**Supplied passage:**
## Start

The classic dungeon crawling style of old D&D is very good at that. The game rules lay it out clearly that progress in the form of character advancement is made by finding treasures. So players easily understand that what they are supposed to do is to go searching for treasures. And the fiction of the setting lets them know how to reliably begin that search: Find the locations of dungeons. That's where treasure will be found. And if the GM did a halfway decent job, learning about more dungeons is easy. Just ask the relevant people: Sages, mayors, priests, innkeepers, and so on.
The choices to be made here for the players are very simple ones: "Who should we ask for clues about dungeons?" "Which of the dungeons we know about should we go to?" Give them a few more hints like the dungeons being "the haunted crypts", "the caves in the spider woods", and "the bandit lair somewhere on the mountain pass", and the choice which place they want to go to starts to become significant, as it will determine what strategies they will plan for and what kind of supplies they want to bring.
Even when the players think they could just flip a coin when making these initial choices because of how little information they have to go with, they will later understand that everything that's happening to them would not have happened if they made a different choice earlier. I find this to be a very significant part of the experience of playing a player-driven campaign.

## End

**Information supplied:**
## Start

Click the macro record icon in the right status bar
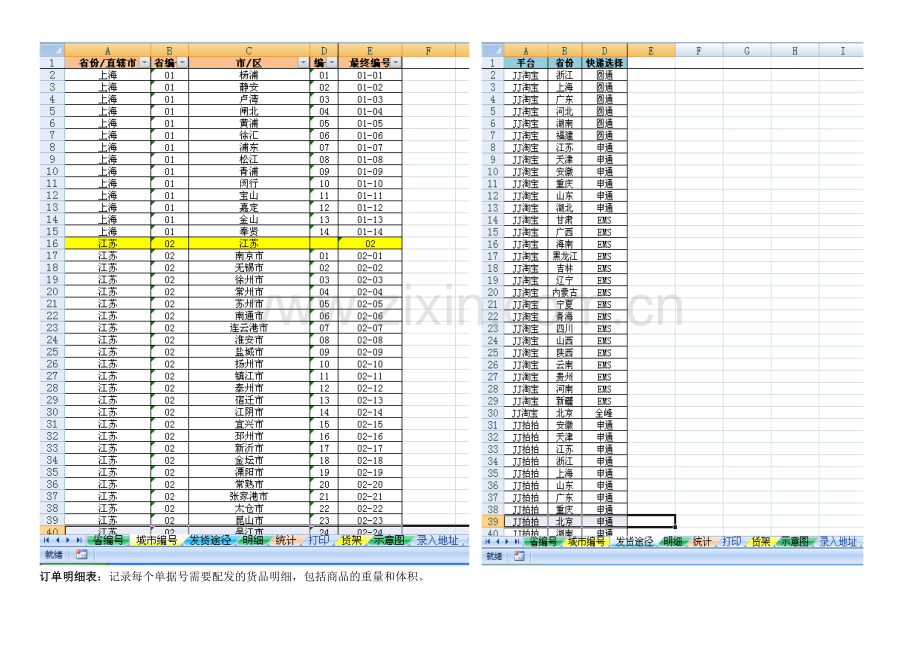The width and height of the screenshot is (920, 651). pyautogui.click(x=519, y=555)
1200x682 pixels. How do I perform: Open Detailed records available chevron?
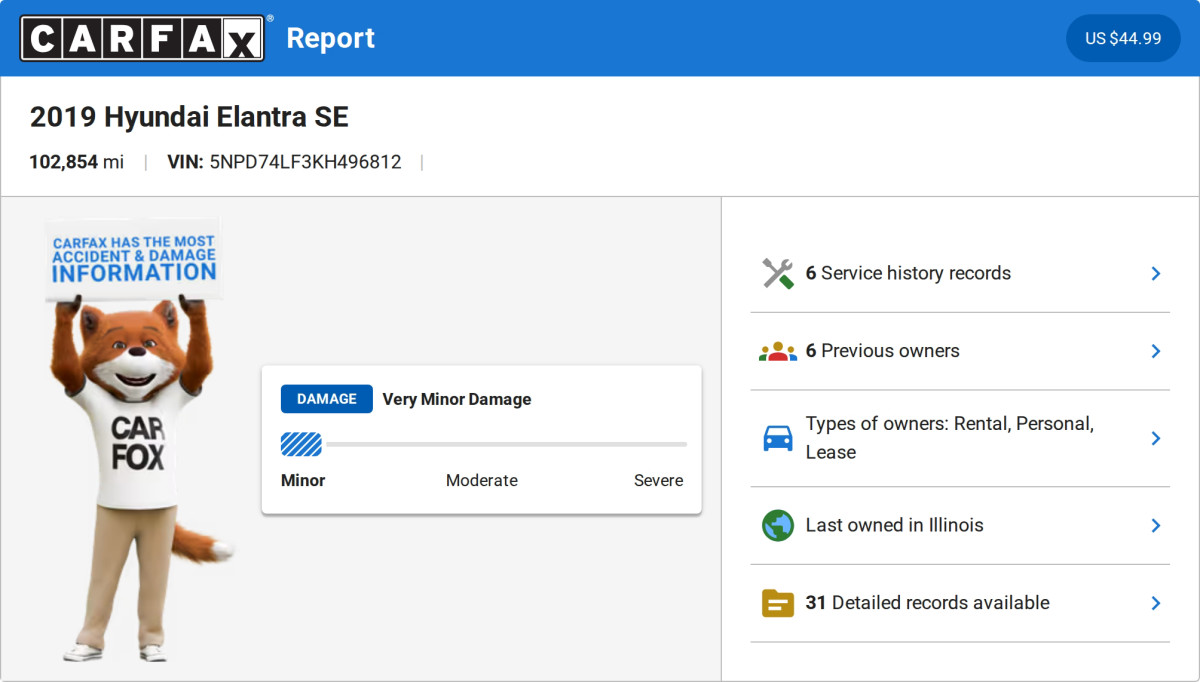click(1155, 603)
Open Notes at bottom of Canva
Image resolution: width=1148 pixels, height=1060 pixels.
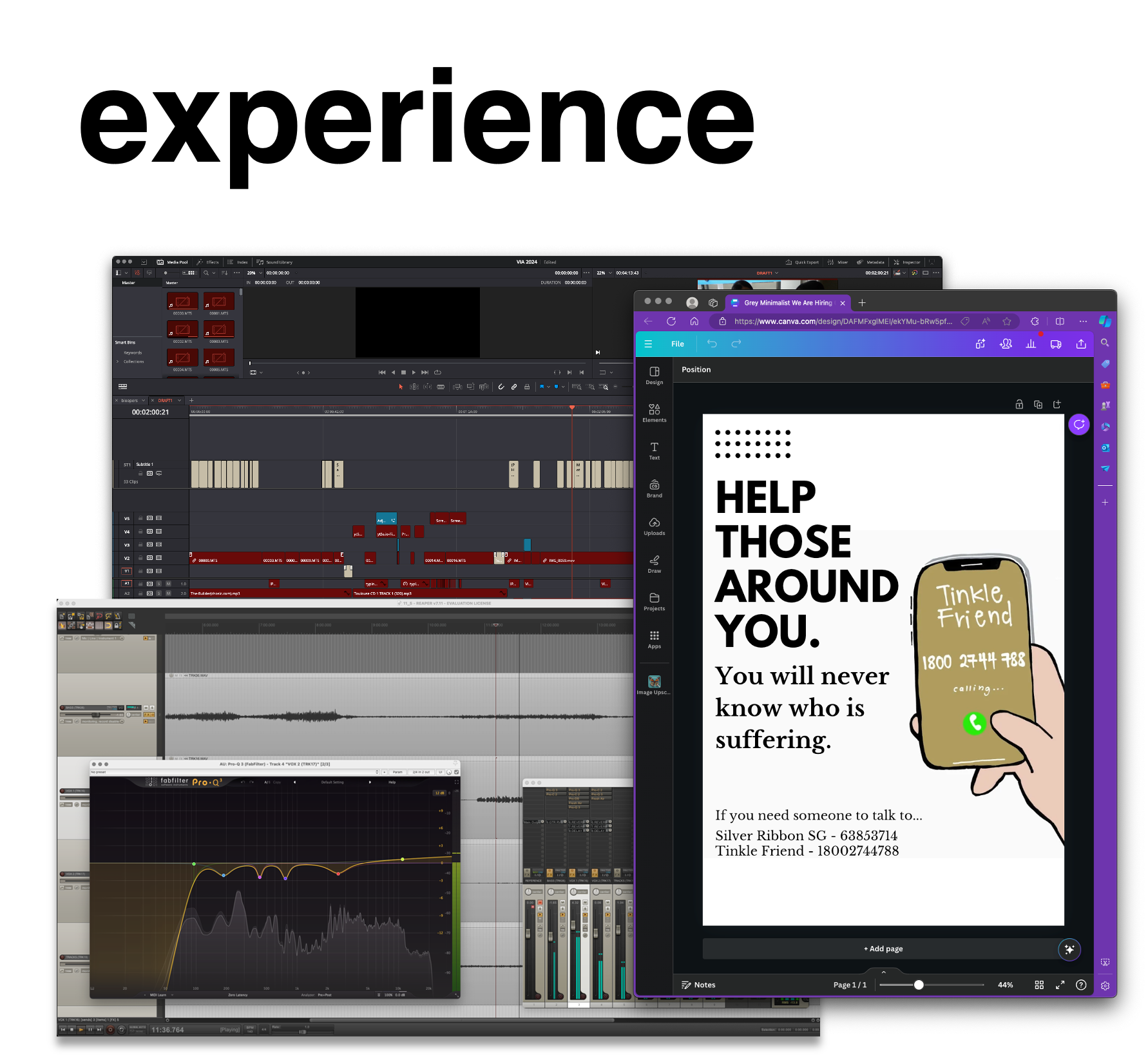[698, 985]
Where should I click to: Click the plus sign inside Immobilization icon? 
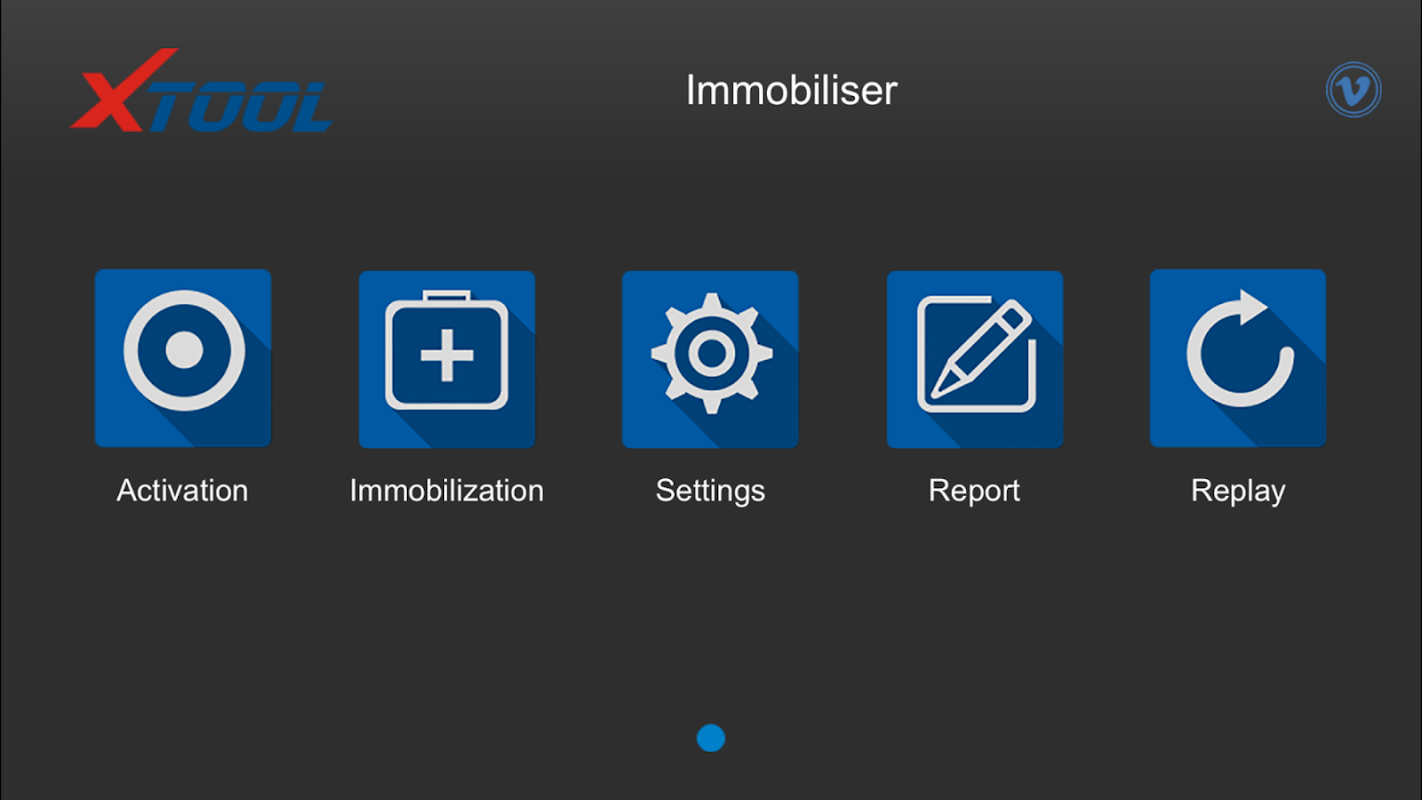[447, 356]
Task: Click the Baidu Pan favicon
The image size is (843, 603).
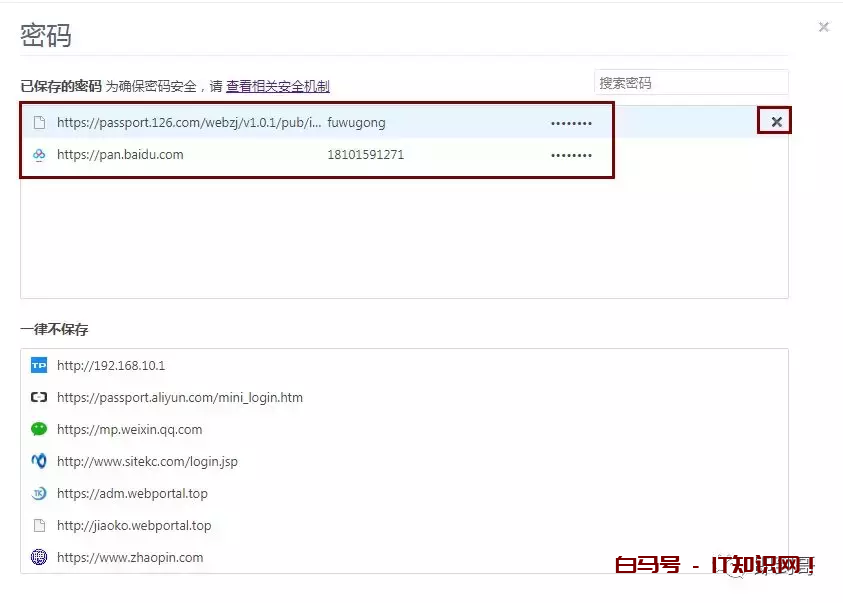Action: tap(39, 155)
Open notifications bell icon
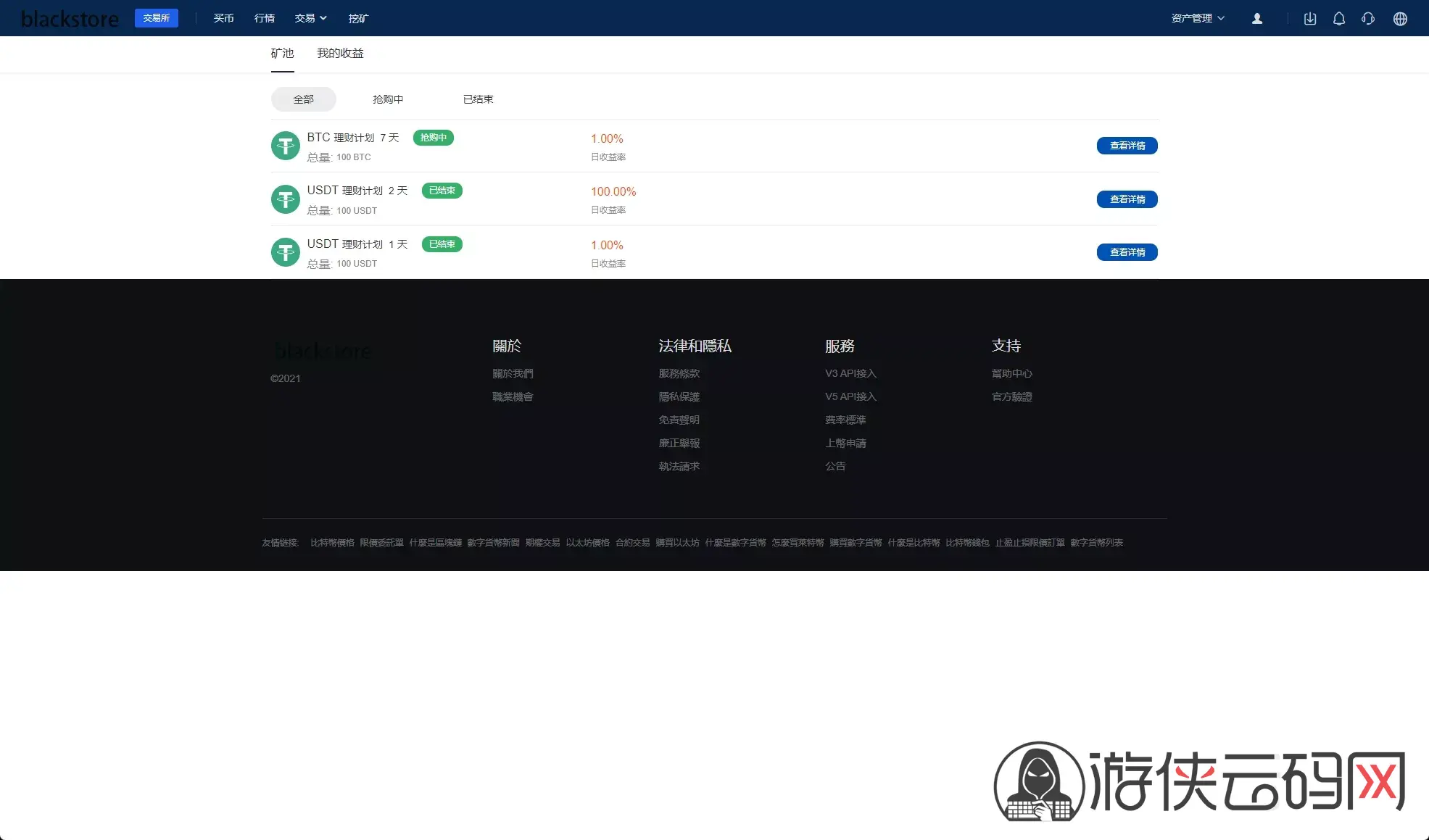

## End

**Objectives:**
1. From the passage above on old D&D dungeon crawling, set down the part between "The classic dungeon" and "innkeepers, and so on.", inclusive.
2. According to the passage above on old D&D dungeon crawling, why do players easily understand that they are supposed to go searching for treasures? Answer in one to three sentences.

**Correct answers:**
1.
The classic dungeon crawling style of old D&D is very good at that. The game rules lay it out clearly that progress in the form of character advancement is made by finding treasures. So players easily understand that what they are supposed to do is to go searching for treasures. And the fiction of the setting lets them know how to reliably begin that search: Find the locations of dungeons. That's where treasure will be found. And if the GM did a halfway decent job, learning about more dungeons is easy. Just ask the relevant people: Sages, mayors, priests, innkeepers, and so on.

2. The game rules clearly state that progress, in the form of character advancement, is made by finding treasures. Players therefore understand that searching for treasure is what they are supposed to do.